After nearly 20 years, 17000 man hours and $320,000 a famous Papamoa landmark is about to be re-homed.
The Double Deal yacht has been the consuming passion of a third of Max Page's life. The 60-year-old has coped with renal failure, a failed kidney transplant, chronic fatigue syndrome and a boat break-in to fulfil a dream which started over a bottle of rum.
On November 5, the 52ft, 18.5 tonne steel-hulled yacht will be transported to Tauranga Bridge Marina where it will be lowered into the water for the first time.

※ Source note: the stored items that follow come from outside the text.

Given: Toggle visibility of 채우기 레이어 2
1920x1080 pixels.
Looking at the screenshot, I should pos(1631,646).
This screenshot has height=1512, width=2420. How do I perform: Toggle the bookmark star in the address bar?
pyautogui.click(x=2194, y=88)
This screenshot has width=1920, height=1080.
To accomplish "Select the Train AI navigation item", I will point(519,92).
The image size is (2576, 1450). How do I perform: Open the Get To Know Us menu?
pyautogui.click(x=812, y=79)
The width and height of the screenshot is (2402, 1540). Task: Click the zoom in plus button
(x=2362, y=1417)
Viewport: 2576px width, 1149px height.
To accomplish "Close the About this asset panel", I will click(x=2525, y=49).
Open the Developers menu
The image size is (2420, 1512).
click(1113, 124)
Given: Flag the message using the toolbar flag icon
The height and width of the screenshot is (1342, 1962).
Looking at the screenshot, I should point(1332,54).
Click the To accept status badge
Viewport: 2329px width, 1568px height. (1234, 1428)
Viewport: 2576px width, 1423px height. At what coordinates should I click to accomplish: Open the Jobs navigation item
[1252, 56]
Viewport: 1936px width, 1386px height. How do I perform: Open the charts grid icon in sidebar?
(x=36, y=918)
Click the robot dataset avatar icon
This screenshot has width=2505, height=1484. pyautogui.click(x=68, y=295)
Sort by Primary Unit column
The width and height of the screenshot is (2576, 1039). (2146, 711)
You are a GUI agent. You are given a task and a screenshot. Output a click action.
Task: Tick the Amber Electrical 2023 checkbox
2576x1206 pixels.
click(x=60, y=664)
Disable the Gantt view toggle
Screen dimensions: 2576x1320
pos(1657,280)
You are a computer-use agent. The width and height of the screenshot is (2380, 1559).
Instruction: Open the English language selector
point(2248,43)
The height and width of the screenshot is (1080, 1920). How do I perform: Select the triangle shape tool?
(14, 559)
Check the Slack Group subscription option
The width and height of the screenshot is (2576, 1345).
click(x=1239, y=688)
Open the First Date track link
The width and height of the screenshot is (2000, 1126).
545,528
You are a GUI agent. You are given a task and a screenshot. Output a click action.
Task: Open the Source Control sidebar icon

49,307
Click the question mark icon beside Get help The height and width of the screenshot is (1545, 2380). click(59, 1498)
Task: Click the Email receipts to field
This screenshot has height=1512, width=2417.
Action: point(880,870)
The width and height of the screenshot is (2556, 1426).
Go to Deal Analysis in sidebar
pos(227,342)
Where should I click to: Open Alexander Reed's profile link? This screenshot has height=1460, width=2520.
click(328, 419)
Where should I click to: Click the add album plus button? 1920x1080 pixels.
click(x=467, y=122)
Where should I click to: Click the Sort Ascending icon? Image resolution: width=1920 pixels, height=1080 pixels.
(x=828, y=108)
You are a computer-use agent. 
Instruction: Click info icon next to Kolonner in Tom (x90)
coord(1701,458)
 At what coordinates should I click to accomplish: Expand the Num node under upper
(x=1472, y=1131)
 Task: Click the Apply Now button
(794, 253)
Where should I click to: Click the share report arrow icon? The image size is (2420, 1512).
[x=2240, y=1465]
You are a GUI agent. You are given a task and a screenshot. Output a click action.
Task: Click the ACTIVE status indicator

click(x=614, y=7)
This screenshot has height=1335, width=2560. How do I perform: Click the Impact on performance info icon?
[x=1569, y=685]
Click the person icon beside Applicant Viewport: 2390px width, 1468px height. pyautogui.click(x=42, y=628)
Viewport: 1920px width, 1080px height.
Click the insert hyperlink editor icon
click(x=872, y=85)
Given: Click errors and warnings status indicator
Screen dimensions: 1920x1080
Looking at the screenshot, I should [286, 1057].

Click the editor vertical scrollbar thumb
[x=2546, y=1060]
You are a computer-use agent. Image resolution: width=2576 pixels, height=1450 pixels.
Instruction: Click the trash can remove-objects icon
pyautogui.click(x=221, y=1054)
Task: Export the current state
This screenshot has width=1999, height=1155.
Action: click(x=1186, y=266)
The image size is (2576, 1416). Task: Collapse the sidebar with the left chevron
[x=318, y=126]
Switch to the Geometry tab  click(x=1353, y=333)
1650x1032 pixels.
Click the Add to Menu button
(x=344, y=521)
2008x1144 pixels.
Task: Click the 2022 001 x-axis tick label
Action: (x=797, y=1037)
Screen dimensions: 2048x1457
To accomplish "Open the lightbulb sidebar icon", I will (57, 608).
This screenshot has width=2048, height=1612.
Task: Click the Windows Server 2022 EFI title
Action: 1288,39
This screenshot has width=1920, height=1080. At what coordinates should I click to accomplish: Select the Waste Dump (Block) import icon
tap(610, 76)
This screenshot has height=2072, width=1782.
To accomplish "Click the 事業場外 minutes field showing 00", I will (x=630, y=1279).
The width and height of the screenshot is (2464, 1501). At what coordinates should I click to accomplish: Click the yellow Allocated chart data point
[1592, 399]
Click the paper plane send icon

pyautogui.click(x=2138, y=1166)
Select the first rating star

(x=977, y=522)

"My brother Greg and I started it together," said Mr Deal, who was born in Te Puke. "We both always wanted to sail but didn't know that about each other until heavily into a bottle of rum one night. We decided we should build a yacht together. That was in 1994."
The pair started from scratch with "five pages of plans and a load of steel".
"Greg was an auto-electrician, I'm an office boy. He taught me how to weld and did a lot of the wiring. Between us we welded the hull up."
However, after six years Mr Deal's brother emigrated to Australia leaving him to continue alone.
"I had a year off with chronic fatigue syndrome but had progressed well to the point of my kidney failure four years ago."
Mr Deal has been on peritoneal dialysis since January 2009. The procedure requires seven bags of fluid to be exchanged, via a tube inserted into Mr Deal's stomach each day.
It hasn't stopped the Pukepine Sawmills sales representative from working on the yacht, which is parked on a lot next to his and wife, Caryl's, Papamoa Beach Rd home. Nor did the 14 weeks he spent in hospital following a failed kidney transplant last year.
"I've only had two days when I've looked out the window and said 'I can't do it' and that was before the kidney failure. Since I got crook I didn't want it to be an excuse not to come out. I come out every day."
Three years ago the couple had another setback when the yacht was broken into, vandalised and set alight. The offender was caught and ordered to pay $4500 damages. The interior still bears scorch marks from the attack.
The towering Denis Ganley-designed boat has been in situ for so long it has become part of the local landscape.
"It's become a landmark. Lots of people navigate by it. There's people here who were starting school when this was first being built and they've got kids of their own now," said Mr Deal, who worked for Placemakers for 40 years.
People had been sceptical about the yacht's completion.
"I've had very good friends and some relatives say 'He'll never finish that'. Well that's the best motivation. Tell me I can't do something and I'm away."
However, seeing the boat in the water is not the end of the road.
"That's not the fulfillment. The idea was to go around the world. It's not impossible on this dialysis but probably would be when I have to move on to hemodialysis. So around the world probably not practical but round the Pacific, well ... "
Mr Deal said he was discussing his options with medical professionals.
"Hilary didn't get to the top by thinking 'Heck that's high', he thought about how he could overcome it."
He said dialysis usually meant a limited lifespan.
"Typically it's 10 years on dialysis and I've done four of that. The specialist said 10 years but then smiled and said 'you'll go a lot longer'."
Mrs Deal is immensely proud of the character her husband has shown.
"The biggest thing for me is the challenge he took on by building it and what he has been through over 18 years to fulfil his dream. His attitude, passion and ability to overcome all obstacles has been incredible.
"The love and the work that's gone into it. Max has probably built the boat twice because if he's not happy with something he will rip it out and start again," she said.
"This is our flash new mobile home and we're going to do as much as we can in it until Max is unable to travel."
A specially adapted hydraulic boat trailer has been ordered from Whangarei for the removal of the vessel on November 5.
The couple have three children and 12 grandchildren. A number of those grandchildren will be present to watch The Double Deal moved for the first time in two decades.
Once dipped in Tauranga Bridge Marina it will be removed for a further three weeks whilst the mast is put in place, anti-fouling paint applied and finishings completed. It will have cost $400000 by the time it is launched on Saturday November 24.
"It would've been cheaper and quicker to have bought a boat but because I've built this out of my wages I couldn't have afforded to do it in one go in any case," said Mr Deal.
He said he was not an emotional man but would have "a big grin" on his face on launch day.
"I just want it to start, float, not take on water and steer the right way."